_REQUEST_. In the text about the dish entries, please name the ingredient besides mango that the "Hector Sala-Mango" contained.

_TEXT BLOCK_.
— begin —

3rd place: “Hector Sala-Mango” by Blake Lemons and Vy Trinh
This dish, inspired by the drug-running invalid Hector Salamanca on the TV show Breaking Bad, was actually confusing to many tasters. The name made it seem like it would be filled with mango, but in fact, it also contained salmon — a great double pun, but it caused a bit of a shock when tasted. The end results were not dissimilar to Tio’s own demise: a stroke, a call for help, and an untimely death. (*Nobody actually died eating this.)


  • Kwala Mandel tried the risky tactic of entering the same item as last year, but new and improved. Her “Guactails” a year ago were delicious but viewed with suspicion for not having much guac in them. This year, she roared back with a more guac-y Bloody Mary-style cocktail. I’m just happy to have more booze at the party. If she kept trying new guactails every year, I wouldn’t complain.

— end —

_GIVEN DATA_.
— begin —

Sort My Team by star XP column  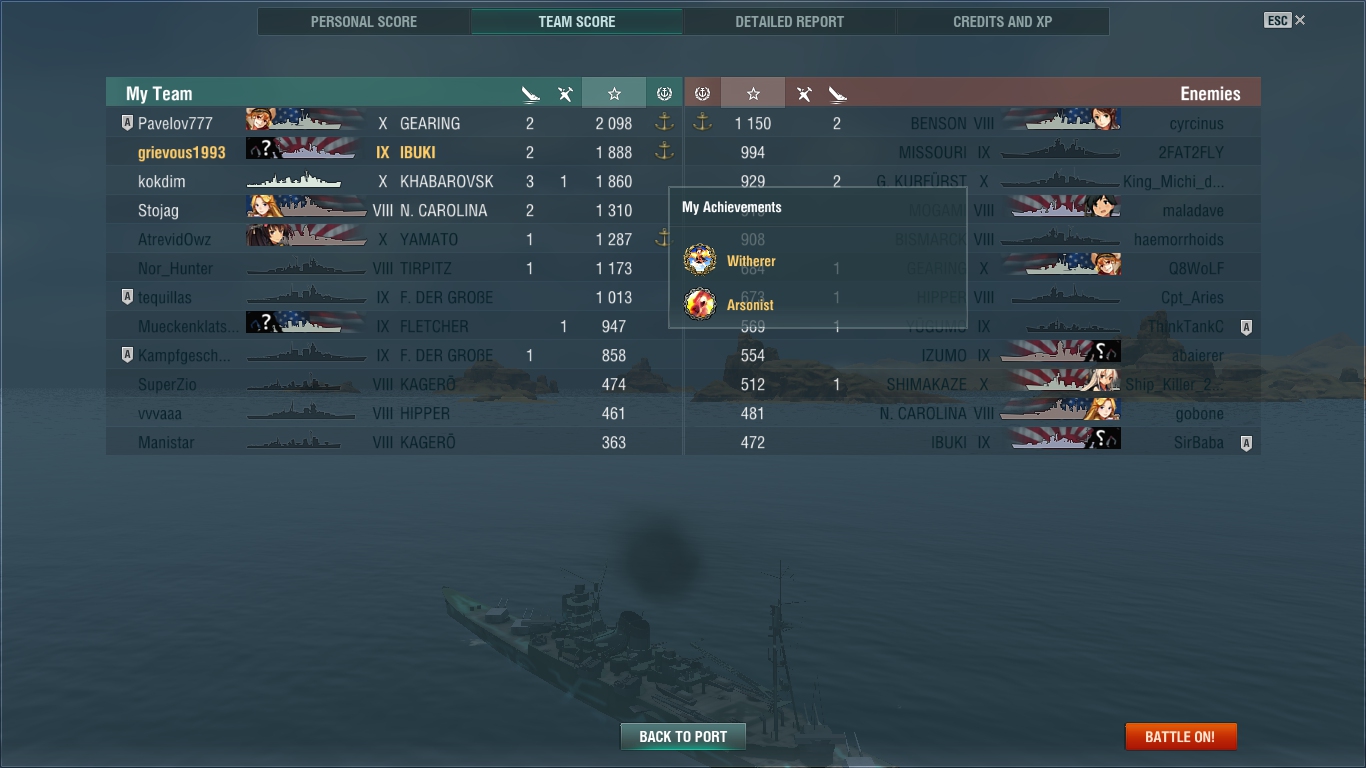[614, 93]
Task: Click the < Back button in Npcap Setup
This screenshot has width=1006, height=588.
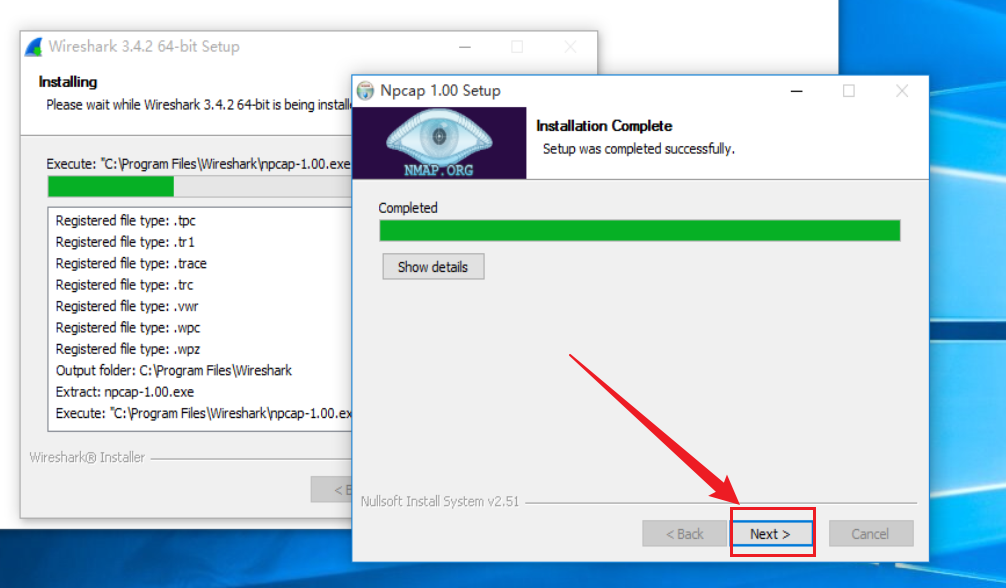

— end —

_WORKED ANSWER_. Salmon.